Work task
Which lines run from the one containing "Sell a Vehicle (112, 168)" to the end of the listing below? Write them out exactly, both ends included, with nothing else.

Provided data
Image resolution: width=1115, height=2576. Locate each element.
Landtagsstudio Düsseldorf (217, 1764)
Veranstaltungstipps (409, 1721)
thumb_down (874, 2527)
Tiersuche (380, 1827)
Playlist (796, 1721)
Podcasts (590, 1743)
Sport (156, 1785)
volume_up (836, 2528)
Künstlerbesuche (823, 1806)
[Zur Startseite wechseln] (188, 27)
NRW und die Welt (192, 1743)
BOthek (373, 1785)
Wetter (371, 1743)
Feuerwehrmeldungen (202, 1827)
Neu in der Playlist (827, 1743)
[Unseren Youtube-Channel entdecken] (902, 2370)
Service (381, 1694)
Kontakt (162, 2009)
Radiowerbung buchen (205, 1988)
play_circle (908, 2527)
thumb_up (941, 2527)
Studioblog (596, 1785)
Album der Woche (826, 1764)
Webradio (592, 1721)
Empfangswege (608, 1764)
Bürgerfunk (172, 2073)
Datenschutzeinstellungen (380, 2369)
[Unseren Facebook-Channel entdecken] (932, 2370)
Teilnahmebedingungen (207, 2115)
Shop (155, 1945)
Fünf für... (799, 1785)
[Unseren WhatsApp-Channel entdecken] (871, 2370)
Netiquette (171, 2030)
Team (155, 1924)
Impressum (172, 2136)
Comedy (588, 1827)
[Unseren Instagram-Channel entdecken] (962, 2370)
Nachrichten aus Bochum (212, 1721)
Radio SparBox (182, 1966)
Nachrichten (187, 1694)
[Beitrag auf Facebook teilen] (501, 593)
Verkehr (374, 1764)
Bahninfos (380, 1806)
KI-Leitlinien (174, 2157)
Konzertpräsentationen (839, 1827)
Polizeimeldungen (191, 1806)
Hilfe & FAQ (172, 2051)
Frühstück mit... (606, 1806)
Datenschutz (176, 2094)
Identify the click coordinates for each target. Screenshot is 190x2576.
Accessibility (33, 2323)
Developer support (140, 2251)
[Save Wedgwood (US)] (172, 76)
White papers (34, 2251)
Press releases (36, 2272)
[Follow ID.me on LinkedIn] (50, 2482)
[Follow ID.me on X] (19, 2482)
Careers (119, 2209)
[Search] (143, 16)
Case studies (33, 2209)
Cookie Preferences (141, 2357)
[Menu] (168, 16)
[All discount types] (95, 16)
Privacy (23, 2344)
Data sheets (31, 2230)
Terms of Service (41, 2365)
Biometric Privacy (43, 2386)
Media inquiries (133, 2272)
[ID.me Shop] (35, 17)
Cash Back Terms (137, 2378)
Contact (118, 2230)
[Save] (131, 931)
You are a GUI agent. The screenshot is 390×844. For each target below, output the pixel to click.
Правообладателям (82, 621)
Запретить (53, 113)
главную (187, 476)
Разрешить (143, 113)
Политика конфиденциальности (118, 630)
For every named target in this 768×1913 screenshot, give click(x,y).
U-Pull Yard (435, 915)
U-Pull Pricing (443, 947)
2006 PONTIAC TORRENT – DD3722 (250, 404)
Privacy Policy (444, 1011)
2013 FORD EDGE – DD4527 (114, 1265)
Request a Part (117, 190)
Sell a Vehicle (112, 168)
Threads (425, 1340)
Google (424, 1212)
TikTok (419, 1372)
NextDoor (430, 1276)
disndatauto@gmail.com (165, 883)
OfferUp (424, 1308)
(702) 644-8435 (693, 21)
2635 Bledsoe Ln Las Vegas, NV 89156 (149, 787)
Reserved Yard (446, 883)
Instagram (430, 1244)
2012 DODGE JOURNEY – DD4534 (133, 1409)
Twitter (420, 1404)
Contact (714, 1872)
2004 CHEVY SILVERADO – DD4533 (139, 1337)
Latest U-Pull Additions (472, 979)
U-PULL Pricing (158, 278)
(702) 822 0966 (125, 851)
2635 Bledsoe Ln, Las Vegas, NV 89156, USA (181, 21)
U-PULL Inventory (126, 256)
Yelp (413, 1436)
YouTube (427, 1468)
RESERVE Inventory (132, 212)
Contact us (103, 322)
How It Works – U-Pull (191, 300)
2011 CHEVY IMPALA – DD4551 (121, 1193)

Task output
Sell a Vehicle (112, 168)
Threads (425, 1340)
Google (424, 1212)
TikTok (419, 1372)
NextDoor (430, 1276)
disndatauto@gmail.com (165, 883)
OfferUp (424, 1308)
(702) 644-8435 (693, 21)
2635 Bledsoe Ln Las Vegas, NV 89156 (149, 787)
Reserved Yard (446, 883)
Instagram (430, 1244)
2012 DODGE JOURNEY – DD4534 (133, 1409)
Twitter (420, 1404)
Contact (714, 1872)
2004 CHEVY SILVERADO – DD4533 (139, 1337)
Latest U-Pull Additions (472, 979)
U-PULL Pricing (158, 278)
(702) 822 0966 (125, 851)
2635 Bledsoe Ln, Las Vegas, NV 89156, USA (181, 21)
U-PULL Inventory (126, 256)
Yelp (413, 1436)
YouTube (427, 1468)
RESERVE Inventory (132, 212)
Contact us (103, 322)
How It Works – U-Pull (191, 300)
2011 CHEVY IMPALA – DD4551 (121, 1193)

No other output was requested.